Life in post-9/11 America
A seismic shift befell American politics after the September 11 attacks, and 19 years later, Muslim Americans are still dealing with the aftershocks.
Most people are familiar with the so-called war on terror’s targeting of Muslims as well as anti-Muslim discrimination in the public sphere in the United States. But few know of Muslims’ difficulty in attaining justice in American courts in either of these cases.
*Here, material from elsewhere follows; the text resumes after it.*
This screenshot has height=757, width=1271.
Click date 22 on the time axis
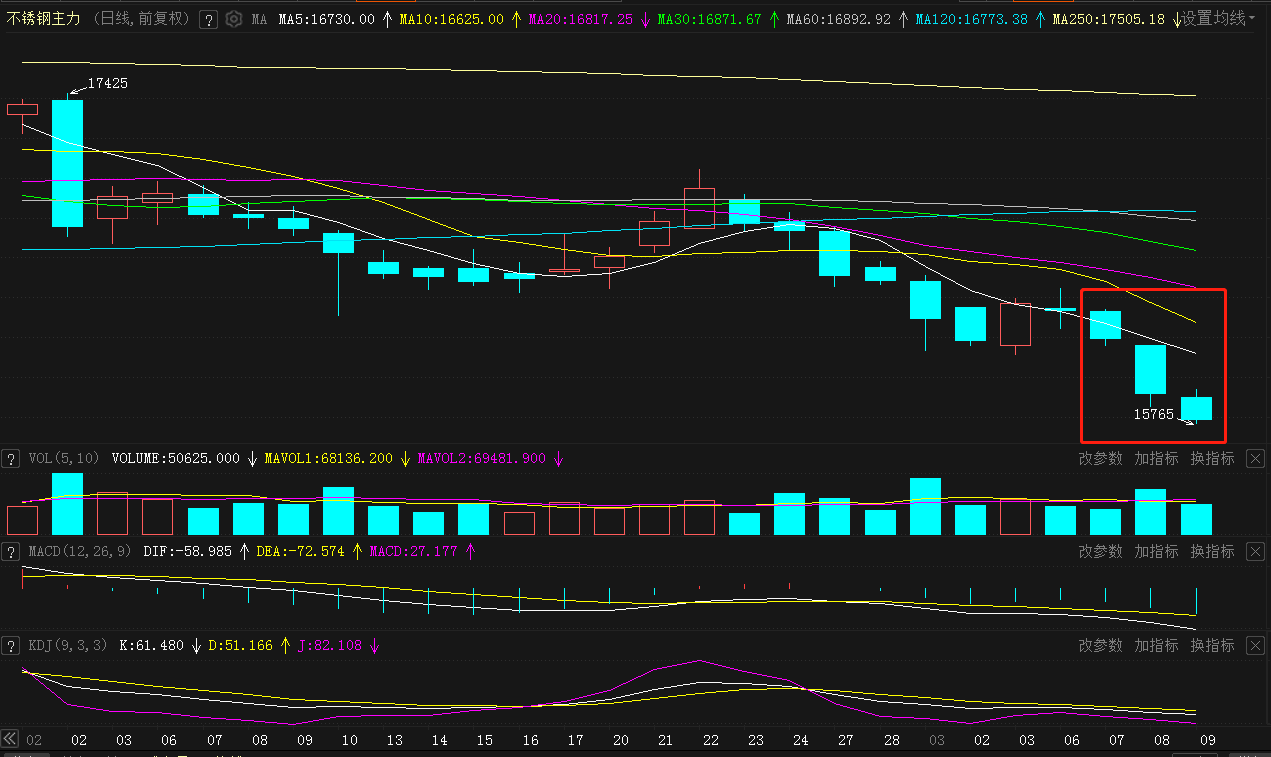pos(710,740)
As part of an ongoing study by the Rutgers Center for Security, Race and Rights, we reviewed 175 Muslim civil rights cases filed across the US since 2001 and found that only 17 percent of claims made it to trial, with most cases dismissed by judges in the pre-trial phase. Our preliminary findings point to a troubling trend: not only have Muslims experienced more discrimination since 2001, but they have also not been able to find meaningful relief in the courts.
While most civil rights violations rarely proceed to litigation due to the prohibitive cost of retaining a lawyer, the success rate of those which do remains abysmally low. This outcome, which plagues civil rights cases in general, is due in part to the judges’ gatekeeping role in the litigation process.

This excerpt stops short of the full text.